The application is short, and the bulk of it lies in simply having a web presence. I sent my application on the last day of the submission window. Since I did not make it past the interviews last year, I was hesitant about applying, but the desire to intern was still there, so I applied again.
My website at the time was a jenky hand-coded HTML landing page with links to several Shiny apps I made for an introductory stats course. As there are many resources available to quickly get up and running with a beautiful, responsive, mobile-friendly website, please avoid making the same mistake I did. My favorite resource remains Alison Hill‘s summer of blogdown.
I heard back a week after applying and interviewed with Barret Schloerke and Davis Vaughan. The interviews took place on Zoom and lasted 30-45 minutes. They began with introductions and included 10-15 minutes of background questions, 15-20 minutes of technical questions, and a few minutes at the end for me to ask questions. I panicked a little with the technical portion as I hadn’t anticipated it, but I thought out loud and asked clarifying questions along the way. About a week later, I received an email with the great news.
Interning remotely is not for everyone, but I loved it: I could set my own schedule, so I traveled and saw family and was still productive. Working remotely, however, takes discipline and some getting used to: it’s not like you can turn around, tap your colleague on the shoulder, ask them a question, and get an immediate response.
In my first two weeks, my mentors answered every message I sent them within seconds, but past this initial period, a response might take minutes or hours. (The days where replies came hourly were rare; in fact, on those days, Davis and Max made it explicitly clear that they were either at a conference or in deep work, and would reply at a specific time.)

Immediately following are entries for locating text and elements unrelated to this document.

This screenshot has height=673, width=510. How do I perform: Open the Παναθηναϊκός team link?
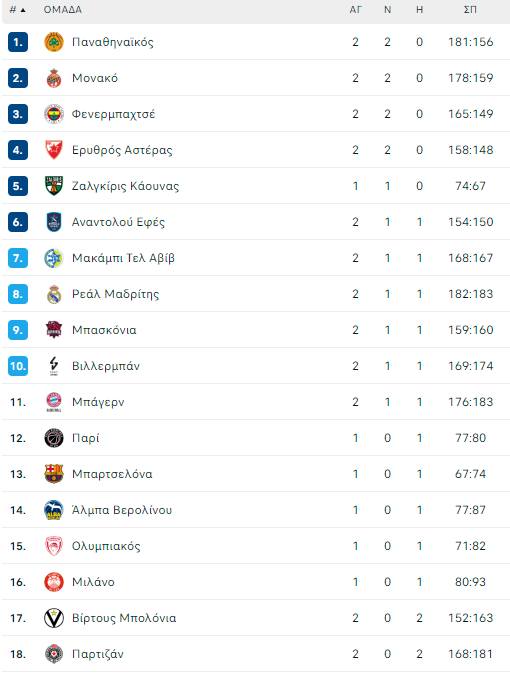pyautogui.click(x=112, y=42)
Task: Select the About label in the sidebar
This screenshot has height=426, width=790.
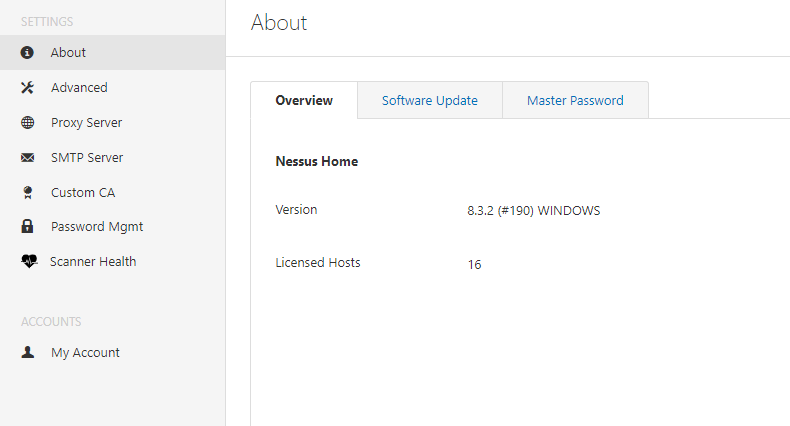Action: [68, 53]
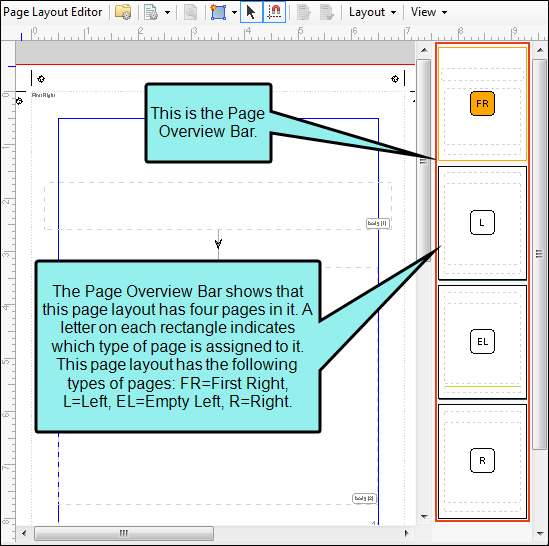Select the R Right page thumbnail
Viewport: 549px width, 546px height.
click(482, 461)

What I found most effective was asking easy questions in large team Slack channels (where I’d get an immediate response) and hard ones in private channels. Hard questions generally require someone reviewing my code base for a substantial amount of time. To be honest, knowing that I would have to wait to get feedback was great, because that gave me an excuse to either go out for a long coffee date or work on several side projects.
On the whole, my daily routine consisted of logging on around 7am, coding for 4 hours, hitting the gym, eating lunch, coding for another 3-4 hours, and if I had errands to run in the afternoon, I’d just make up those 1-2 hours after dinner. At the end of each work day, I’d log what I accomplished through an internal Achiever app. This not only helped me track my progress, but also let Davis and Max check in occasionally and provide any feedback or resources that could help. I was way more productive than I’ve ever been.
The big wins for this summer were (1) building a new R package ( butcher) that reduced the size of modeling objects saved to disk, and (2) getting this package onto CRAN. (If this tool might be of any interest, please check out this overview.) My key takeaway is that I wish I had learned package development earlier. It would have made so much of my research efforts (in grad school) more reproducible, easier to consume, and easier to extend. A lot of the scripts I wrote prior to this internship were single, long-form functions that I simply copy-and-pasted if there were any internal pieces I had to change. Had I developed my research scripts as a package, I would have to modularized my code in such a way that each subunit was designed to be reusable and testable, and thus much more robust.
I cannot stress the importance of unit testing enough. There is some debate around what the optimal level of testing is relative to each line of code, but the general consensus I received (at least internally) was 80%. And for anyone that’s never built a package before, or for anyone like me who still looks up everything up, check out Jenny Bryan’s whole game chapter.
It’s possible to get a skeleton package up and running, with version control, under an hour. Other important milestones, prior to submitting to CRAN, were:
- Setting up continuous integration
- Styling and documenting my code
- Creating an accompanying
pkgdown(complete with a hex sticker by Allison Horst)
Getting the package onto CRAN was incredibly straightforward: the package underwent 3 iterations before it was finally accepted, but the edits were legitimate and minimal.
My internship was unique (at least for me) because I wasn’t treated like an intern. My contributions mattered, and the relationships I developed with the interns and the employees at RStudio are irreplaceable. In fact, the interns and I still touch base every week or so, and whenever we might be going through something, or hitting any hurdles with our work, we’re there (at least virtually) for each other.